§ **What the task asks**
Across the entries that follow, count the lines with the string "screenshot" and reply with that count alone.

§ **Listed records**
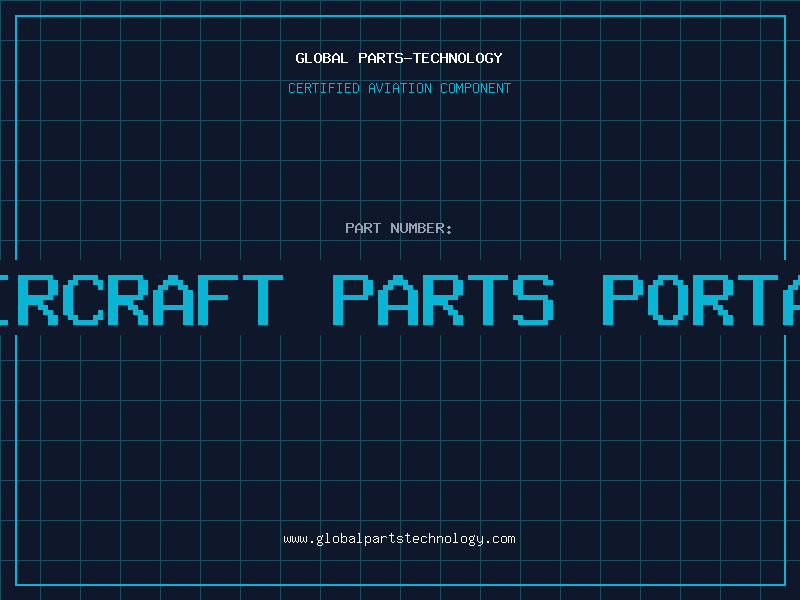Select the word AVIATION in cyan subtitle
Viewport: 800px width, 600px height.
click(400, 88)
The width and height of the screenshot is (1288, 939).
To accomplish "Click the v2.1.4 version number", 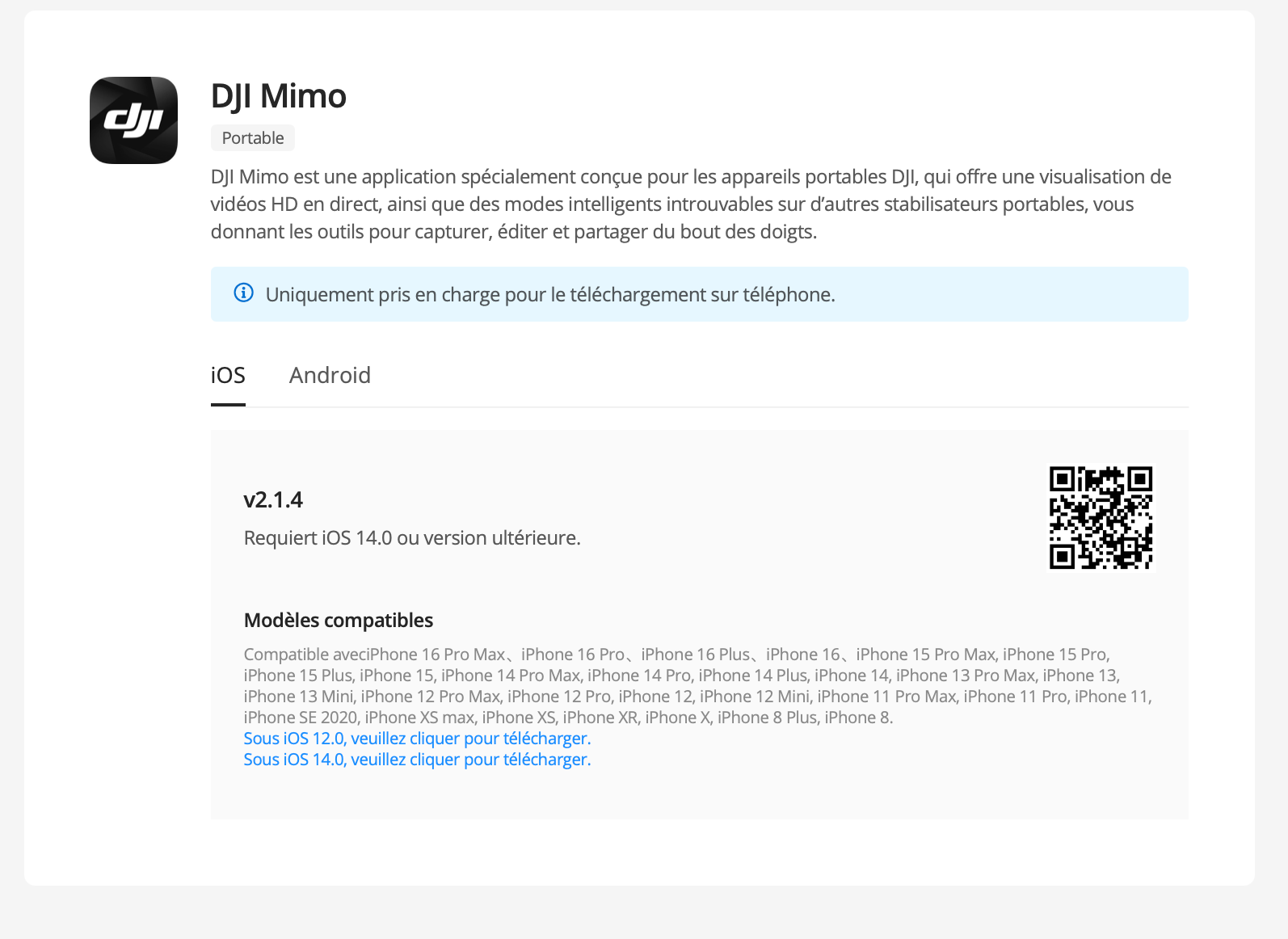I will (273, 500).
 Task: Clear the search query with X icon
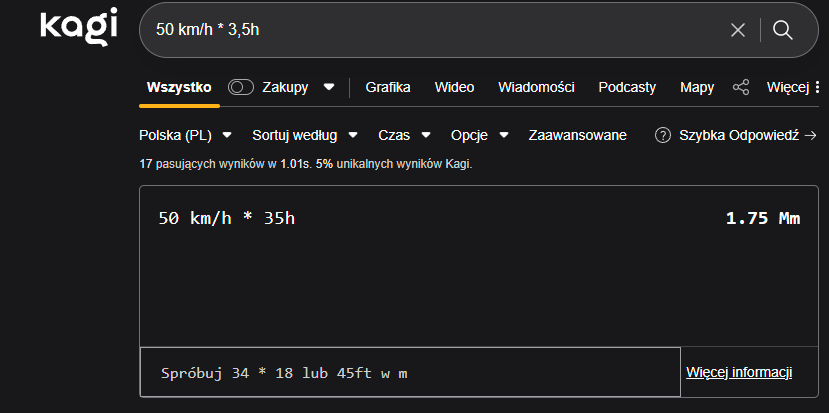tap(738, 30)
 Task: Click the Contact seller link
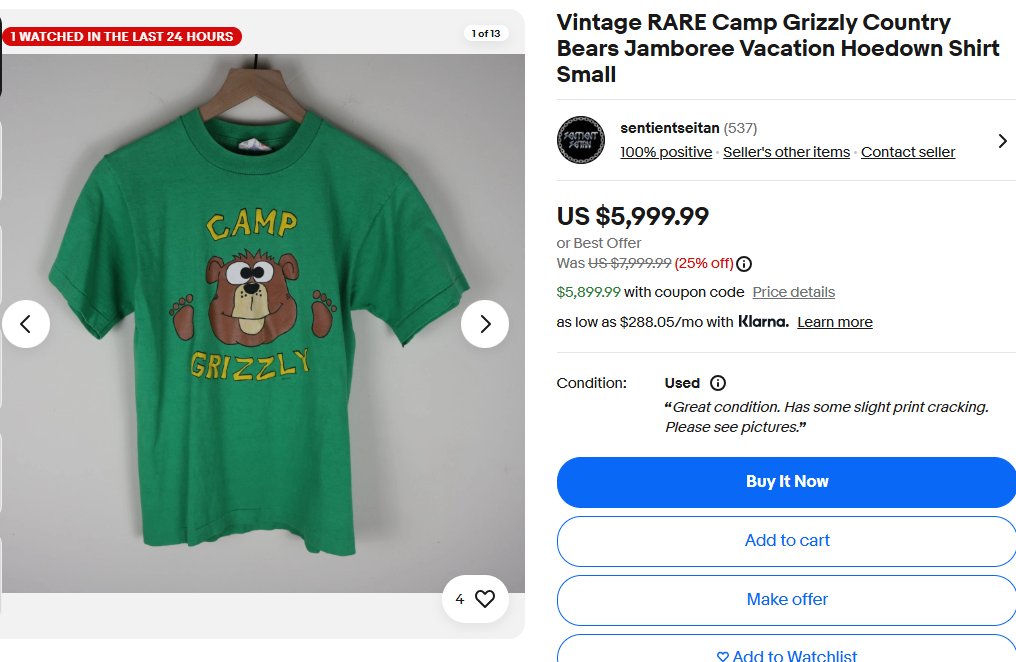(908, 152)
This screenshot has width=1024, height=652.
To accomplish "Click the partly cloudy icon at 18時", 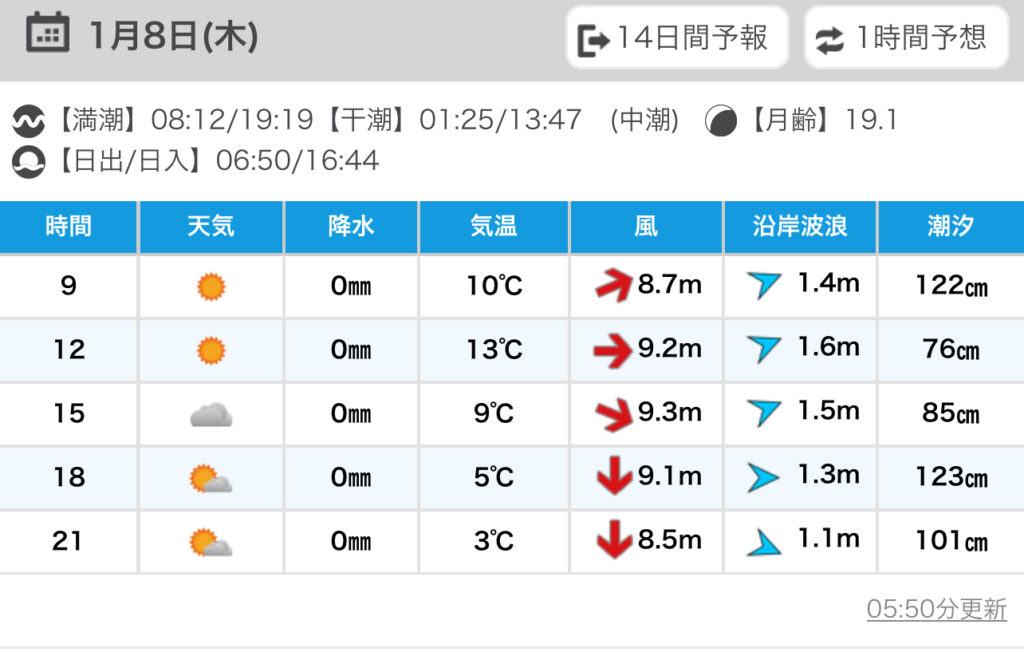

§ **Result of this exercise**
2